5. The method of claim 1, wherein the Clostridia species is Clostridium ljungdahlii ERI-2, Clostridium ljungdahlii PETC, Clostridium ljungdahlii C-01, Clostridium ragsdalei P11, Clostridium autoethanogenum, Clostridium carboxidivorans, Clostridium coskatii, or a combination thereof.

6. The method claim 1, wherein step b) is conducted at 20° C. to 45° C. and a pH of from 4.0 to 6.5.

7. The method claim 6, wherein step b) is conducted at 30° C. to 40° C. and a pH of from 4.0 to 6.5.

8. The method claim 6, wherein step b) is conducted at 35° C. to 37° C. and a pH of from 4.0 to 6.5.

9. The method of claim 1, wherein step b) is carried out in two stages, wherein the pH for the first stage is maintained at from 5.0 to 6.5 and the pH for the second stage is maintained at from 4.0 to 5.5.

10. The method of claim 1, wherein at least 40%, 50%, 60%, 70%, 80%, or 90% of the carbon in the carboxylic acid is recovered in the alcohol.

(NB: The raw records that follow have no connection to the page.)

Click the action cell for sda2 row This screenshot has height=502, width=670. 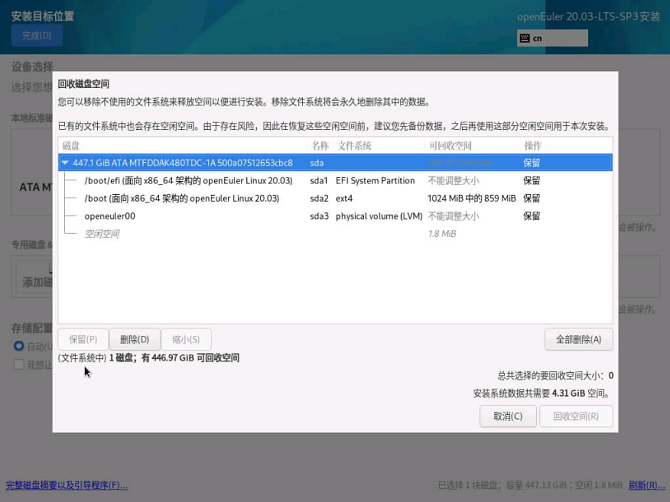(x=532, y=198)
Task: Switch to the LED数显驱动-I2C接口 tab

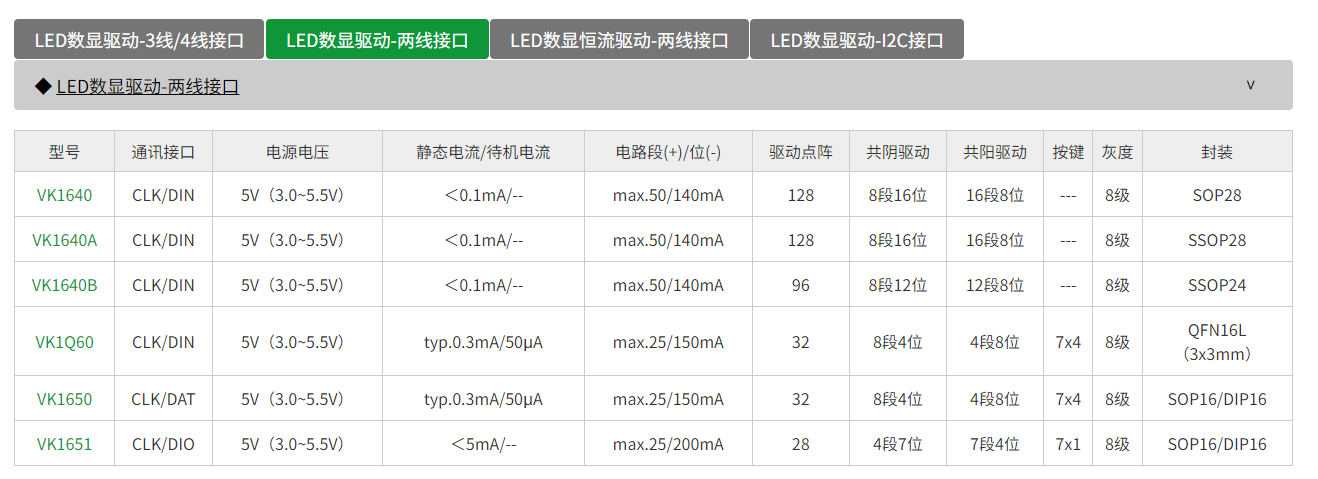Action: pyautogui.click(x=857, y=40)
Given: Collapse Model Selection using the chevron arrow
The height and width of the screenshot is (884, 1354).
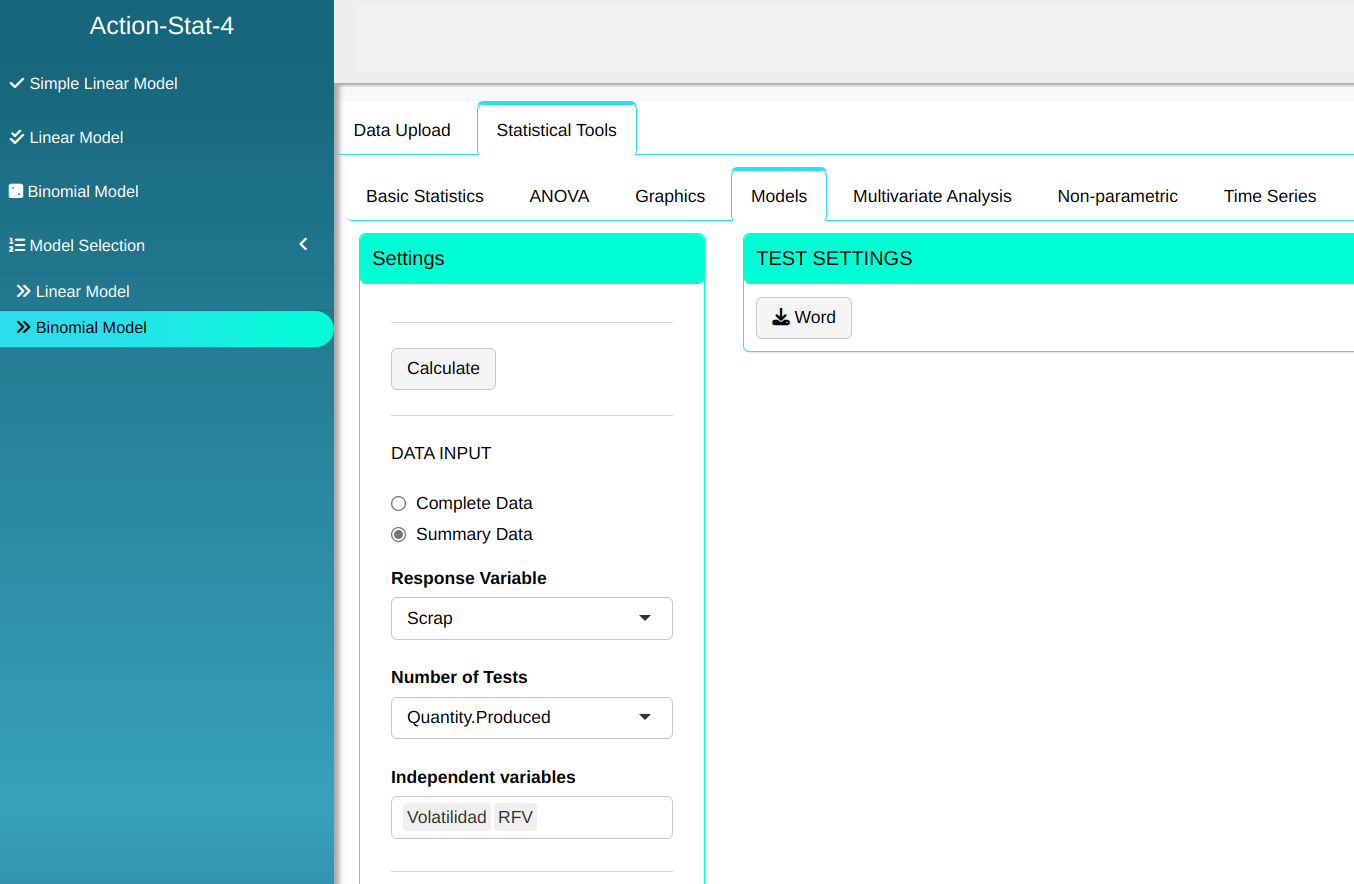Looking at the screenshot, I should pos(304,245).
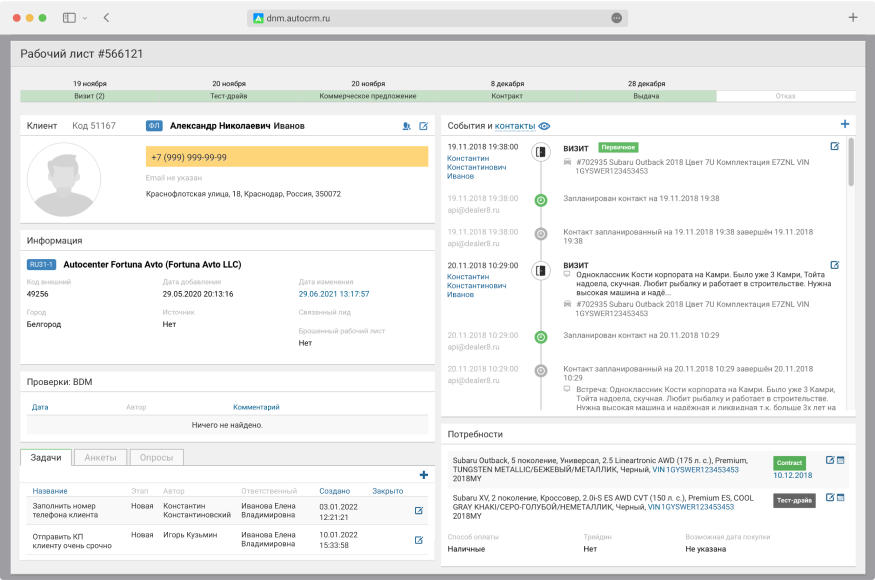Add a new task with plus icon
This screenshot has height=580, width=875.
pos(423,475)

11. The method of claim 1, wherein the substituted or unsubstituted C3 to C10 carboxylic acid is propionic acid, n-butyric acid, n-valeric acid, n-caproic acid, enanthic acid, caprylic acid, pelargonic acid, capric acid, isobutyric acid, benzoic acid, phenylacetic acid, phenylpropionic acid, phenylbutyric acid, 3-methoxy-4-hydroxybenzoic acid, 3-methoxy-4-hydroxyphenylacetic acid, cinnamic acid, lactic acid, 2-methylbutyrate, 2-methyl-2-buteneoate, glutaric acid, succinic acid, adipic acid or a combination thereof.

12. The method of claim 1, wherein the substituted or unsubstituted C3 to C10 alcohol is n-propanol, n-butanol, n-pentanol, n-hexanol, n-heptanol, n-octanol, n-nonanol, n-decanol, isobutanol, benzyl alcohol, 4-phenylbutan-1-ol, (E)-3-phenylprop-2-en-1-ol, 4-(hydroxymethyl)-2-methoxyphenol, 2-phenylethanol, 4-(2-hydroxyethyl)-2-methoxyphenol, 3-phenylpropan-1-ol, propane-1,2-diol, (E)-2-methylbut-2-en-1-ol, 2-methylbutan-1-ol, pentane-1,5-diol, butane-1,4-diol, hexane-1,6-diol, or a combination thereof.

13. The method of claim 1, wherein the method is carried out continuously or semi-continuously.

14. The method of claim 1, wherein step b) is carried out for at least 24 hours.

15. The method of claim 14, wherein step b) is carried out for from 1 to 90 days.